**DATA**
--
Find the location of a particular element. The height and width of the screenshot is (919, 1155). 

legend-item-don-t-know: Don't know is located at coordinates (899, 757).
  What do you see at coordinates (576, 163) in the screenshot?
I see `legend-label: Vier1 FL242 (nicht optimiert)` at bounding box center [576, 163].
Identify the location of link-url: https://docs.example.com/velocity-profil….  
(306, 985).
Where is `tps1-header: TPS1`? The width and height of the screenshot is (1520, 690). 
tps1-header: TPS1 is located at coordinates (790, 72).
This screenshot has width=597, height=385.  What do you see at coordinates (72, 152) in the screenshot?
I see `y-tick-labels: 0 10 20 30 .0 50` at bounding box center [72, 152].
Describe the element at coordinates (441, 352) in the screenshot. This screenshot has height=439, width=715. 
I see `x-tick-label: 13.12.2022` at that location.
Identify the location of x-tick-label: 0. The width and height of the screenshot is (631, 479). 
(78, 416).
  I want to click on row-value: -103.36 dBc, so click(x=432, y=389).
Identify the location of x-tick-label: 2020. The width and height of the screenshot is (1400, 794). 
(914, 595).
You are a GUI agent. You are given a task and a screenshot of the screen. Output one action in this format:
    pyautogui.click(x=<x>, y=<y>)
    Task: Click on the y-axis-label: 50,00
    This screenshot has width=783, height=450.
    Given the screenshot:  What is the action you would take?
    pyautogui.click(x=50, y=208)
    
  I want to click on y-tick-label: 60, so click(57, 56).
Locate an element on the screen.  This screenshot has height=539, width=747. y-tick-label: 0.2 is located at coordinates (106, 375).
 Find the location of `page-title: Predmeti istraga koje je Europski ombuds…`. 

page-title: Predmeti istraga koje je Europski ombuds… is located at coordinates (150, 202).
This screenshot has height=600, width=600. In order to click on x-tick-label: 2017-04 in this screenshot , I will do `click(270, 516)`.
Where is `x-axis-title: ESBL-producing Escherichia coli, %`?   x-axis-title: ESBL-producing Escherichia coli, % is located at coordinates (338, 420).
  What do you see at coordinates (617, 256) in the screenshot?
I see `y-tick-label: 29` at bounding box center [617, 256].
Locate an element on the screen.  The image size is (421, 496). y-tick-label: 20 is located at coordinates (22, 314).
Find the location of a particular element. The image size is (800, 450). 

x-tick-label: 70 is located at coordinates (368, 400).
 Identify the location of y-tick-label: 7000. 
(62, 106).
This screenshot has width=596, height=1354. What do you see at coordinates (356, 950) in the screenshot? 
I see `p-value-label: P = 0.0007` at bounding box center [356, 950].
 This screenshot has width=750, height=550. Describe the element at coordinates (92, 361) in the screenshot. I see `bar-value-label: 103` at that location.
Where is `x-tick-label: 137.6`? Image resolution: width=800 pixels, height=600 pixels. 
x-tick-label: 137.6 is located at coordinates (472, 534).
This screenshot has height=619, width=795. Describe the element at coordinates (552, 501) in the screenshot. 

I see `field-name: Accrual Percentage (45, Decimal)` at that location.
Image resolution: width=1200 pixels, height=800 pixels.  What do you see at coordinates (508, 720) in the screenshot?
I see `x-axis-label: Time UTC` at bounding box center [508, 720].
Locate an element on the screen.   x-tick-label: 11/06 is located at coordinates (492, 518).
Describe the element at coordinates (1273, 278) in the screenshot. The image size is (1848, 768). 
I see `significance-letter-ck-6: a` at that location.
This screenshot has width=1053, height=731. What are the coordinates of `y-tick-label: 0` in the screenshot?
--
**REQUIRED ACTION**
Render every line of the material above as a Markdown table with two columns, Row and Line. Number the rows and skip the blank lines.

**RESPONSE BELOW**
| Row | Line |
|---|---|
| 1 | Find the location of a particular element. The height and width of the screenshot is (919, 1155).  |
| 2 | legend-item-don-t-know: Don't know is located at coordinates (899, 757). |
| 3 |   What do you see at coordinates (576, 163) in the screenshot? |
| 4 | I see `legend-label: Vier1 FL242 (nicht optimiert)` at bounding box center [576, 163]. |
| 5 | Identify the location of link-url: https://docs.example.com/velocity-profil….   |
| 6 | (306, 985). |
| 7 | Where is `tps1-header: TPS1`? The width and height of the screenshot is (1520, 690).  |
| 8 | tps1-header: TPS1 is located at coordinates (790, 72). |
| 9 | This screenshot has width=597, height=385.  What do you see at coordinates (72, 152) in the screenshot? |
| 10 | I see `y-tick-labels: 0 10 20 30 .0 50` at bounding box center [72, 152]. |
| 11 | Describe the element at coordinates (441, 352) in the screenshot. This screenshot has height=439, width=715.  |
| 12 | I see `x-tick-label: 13.12.2022` at that location. |
| 13 | Identify the location of x-tick-label: 0. The width and height of the screenshot is (631, 479).  |
| 14 | (78, 416). |
| 15 |   I want to click on row-value: -103.36 dBc, so click(x=432, y=389). |
| 16 | Identify the location of x-tick-label: 2020. The width and height of the screenshot is (1400, 794).  |
| 17 | (914, 595). |
| 18 | You are a GUI agent. You are given a task and a screenshot of the screen. Output one action in this format: |
| 19 |     pyautogui.click(x=<x>, y=<y>) |
| 20 |     Task: Click on the y-axis-label: 50,00 |
| 21 |     This screenshot has width=783, height=450. |
| 22 |     Given the screenshot:  What is the action you would take? |
| 23 |     pyautogui.click(x=50, y=208) |
| 24 |   I want to click on y-tick-label: 60, so click(57, 56). |
| 25 | Locate an element on the screen.  This screenshot has height=539, width=747. y-tick-label: 0.2 is located at coordinates (106, 375). |
| 26 |  Find the location of `page-title: Predmeti istraga koje je Europski ombuds…`.  |
| 27 | page-title: Predmeti istraga koje je Europski ombuds… is located at coordinates (150, 202). |
| 28 | This screenshot has height=600, width=600. In order to click on x-tick-label: 2017-04 in this screenshot , I will do `click(270, 516)`. |
| 29 | Where is `x-axis-title: ESBL-producing Escherichia coli, %`?   x-axis-title: ESBL-producing Escherichia coli, % is located at coordinates (338, 420). |
| 30 |   What do you see at coordinates (617, 256) in the screenshot? |
| 31 | I see `y-tick-label: 29` at bounding box center [617, 256]. |
| 32 | Locate an element on the screen.  The image size is (421, 496). y-tick-label: 20 is located at coordinates (22, 314). |
| 33 | Find the location of a particular element. The image size is (800, 450).  |
| 34 | x-tick-label: 70 is located at coordinates (368, 400). |
| 35 |  Identify the location of y-tick-label: 7000.  |
| 36 | (62, 106). |
| 37 | This screenshot has width=596, height=1354. What do you see at coordinates (356, 950) in the screenshot?  |
| 38 | I see `p-value-label: P = 0.0007` at bounding box center [356, 950]. |
| 39 |  This screenshot has width=750, height=550. Describe the element at coordinates (92, 361) in the screenshot. I see `bar-value-label: 103` at that location. |
| 40 | Where is `x-tick-label: 137.6`? Image resolution: width=800 pixels, height=600 pixels.  |
| 41 | x-tick-label: 137.6 is located at coordinates (472, 534). |
| 42 | This screenshot has height=619, width=795. Describe the element at coordinates (552, 501) in the screenshot.  |
| 43 | I see `field-name: Accrual Percentage (45, Decimal)` at that location. |
| 44 | Image resolution: width=1200 pixels, height=800 pixels.  What do you see at coordinates (508, 720) in the screenshot? |
| 45 | I see `x-axis-label: Time UTC` at bounding box center [508, 720]. |
| 46 | Locate an element on the screen.   x-tick-label: 11/06 is located at coordinates (492, 518). |
| 47 | Describe the element at coordinates (1273, 278) in the screenshot. The image size is (1848, 768).  |
| 48 | I see `significance-letter-ck-6: a` at that location. |
| 49 | This screenshot has width=1053, height=731. What are the coordinates of `y-tick-label: 0` in the screenshot? |